Девушка еще дышала. Она обмякла в углу широкого заднего сиденья, как сломанная бабочка.
Водитель паниковал, потому что боялся наказания. Он видел, как один провинившийся потерял часть безымянного пальца, потому что обувь для гостей оказалась расставлена перед домом Ко Хансо не должным образом.
— Прошу прощения, господин. Мне очень жаль. Пожалуйста, простите меня, господин.
— Заткнись. Поехали. — Хансо прикрыл глаза и откинулся на обтянутое кожей сиденье.

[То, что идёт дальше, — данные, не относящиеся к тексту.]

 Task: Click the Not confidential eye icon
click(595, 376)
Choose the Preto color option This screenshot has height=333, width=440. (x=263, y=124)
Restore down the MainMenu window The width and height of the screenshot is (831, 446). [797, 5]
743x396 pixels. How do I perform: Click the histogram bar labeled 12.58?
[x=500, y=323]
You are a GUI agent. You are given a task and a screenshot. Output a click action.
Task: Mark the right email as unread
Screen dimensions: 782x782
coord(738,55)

После того как водитель доставил Хансо, он отвез Норико в бар, где она работала. Перепуганная мама-сан отвезла ее в больницу, и даже когда хирурги сделали все возможное, нос девушки вряд ли можно было назвать красивым. Мама-сан не могла возместить свои расходы, поэтому отправила Норико к торуко, где та должна была купать и обслуживать мужчин в обнаженном виде, пока не станет слишком старой. Ее сиськи и задница при постоянном контакте с горячей водой продержатся в форме лет пять-шесть. После этого ей найдут другую работу.

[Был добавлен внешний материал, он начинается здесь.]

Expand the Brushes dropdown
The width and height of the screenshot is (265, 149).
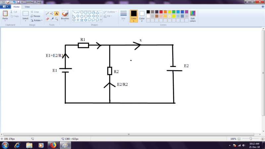(x=65, y=21)
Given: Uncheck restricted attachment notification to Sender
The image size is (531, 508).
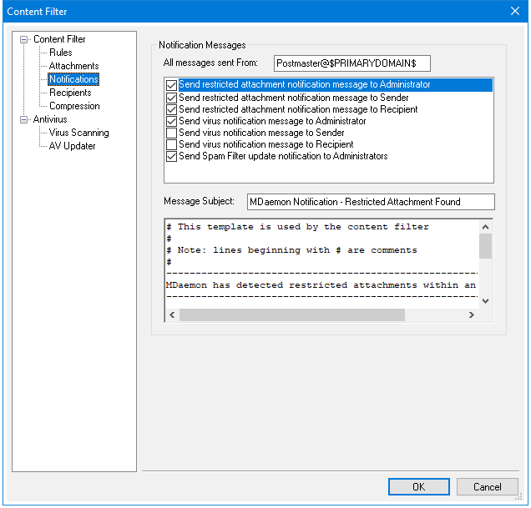Looking at the screenshot, I should pyautogui.click(x=172, y=98).
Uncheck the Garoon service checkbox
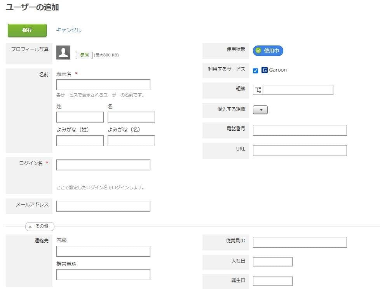Viewport: 380px width, 289px height. tap(255, 70)
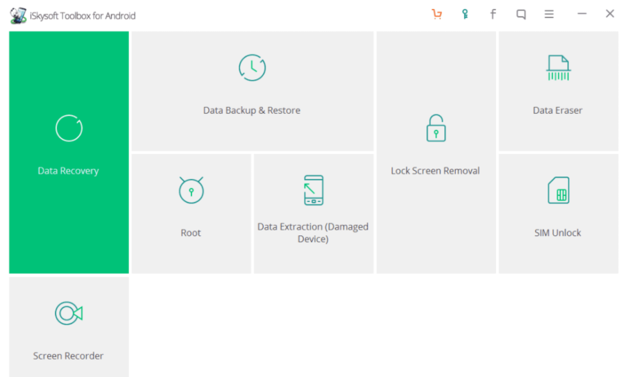Launch the Screen Recorder label
This screenshot has height=377, width=628.
[69, 356]
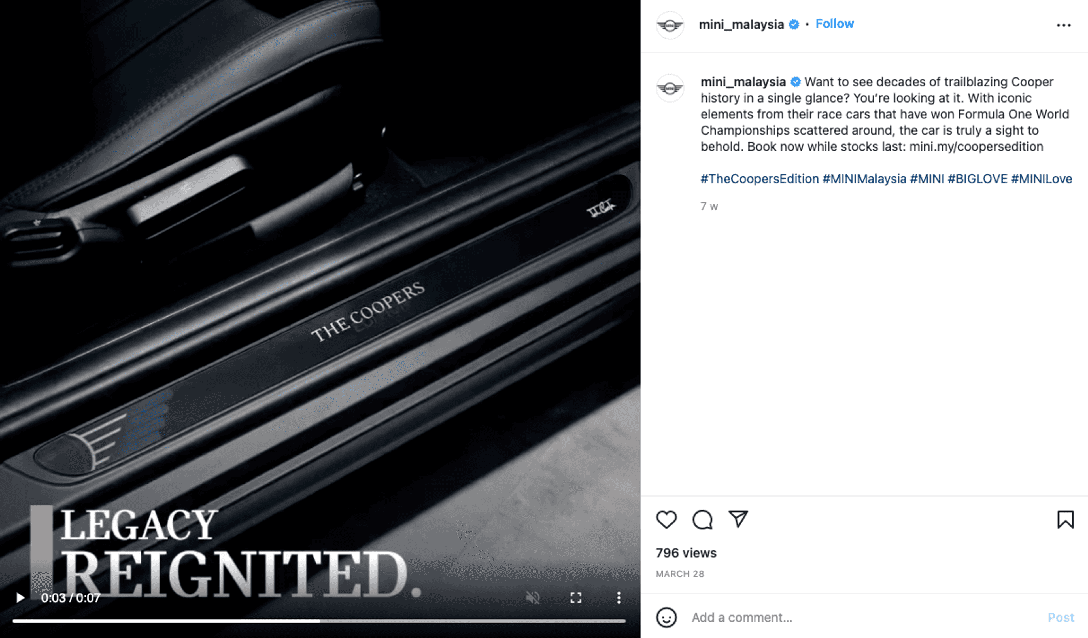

Шесть дней в неделю Сонджа отводила внука в школу и забирала его. Соломон посещал международное заведение для малышей, где говорили только на английском. В школе он говорил по-английски, а дома по-японски. Сонджа говорила с ним на корейском языке, а он отвечал по-японски, включая в речь отдельные корейские слова. Соломон любил ходить в школу. Куда бы он ни пришел, слухи о смерти его матери создавали вокруг него своеобразное защитное облако: учителя и друзья были с ним особенно бережны. Соломон считал, что увидит маму на небесах, что она и теперь может видеть его. Она посещала его во снах.
По вечерам бабушка, отец и сын ужинали вместе, часто Мосасу должен был вернуться на работу сразу же после еды. Пару раз друг Мосасу, Харуки Тотояма, приезжал из Осаки, а один раз они отправились в Осаку, чтобы повидаться с семьей, поскольку дядя Ёсоп не мог путешествовать.
Школьный день почти закончился, Сонджа терпеливо ждала снаружи вместе с симпатичными филиппинскими нянями и дружелюбными западными мамами, которые тоже пришли за своими детьми. Сонджа не могла поговорить с ними, но улыбалась и кивала. Обычно Соломон выбегал одним из первых. И на этот раз он попрощался с учителями, обнял бабушку, а потом помчался с другими мальчиками в кондитерскую на углу. Сонджа пыталась поспеть за ним и не обратила внимания на Хансо, который смотрел на нее от машины.
На ней было черное шерстяное пальто, не слишком дорогое, но новое. Она сильно постарела, и Хансо стало жаль ее. Лишь немногим за пятьдесят, но выглядит намного старше. В молодости она казалась яркой и крепкой, такой привлекательной. Даже сейчас воспоминание о ее жизненной энергии возбуждало его. Годы работы на улице сделали лицо темным, морщинистым. Черную глянцевую косу сменила короткая стрижка и седина. Хансо вспомнил о ее большой груди и прекрасных розовых сосках. Они никогда не проводили вместе больше нескольких часов, и ему всегда хотелось любить ее больше, чем один раз за день. У него было много женщин и девушек, но ее невинность и доверие возбуждали его сильнее, чем самые сексуальные шлюхи, готовые на все.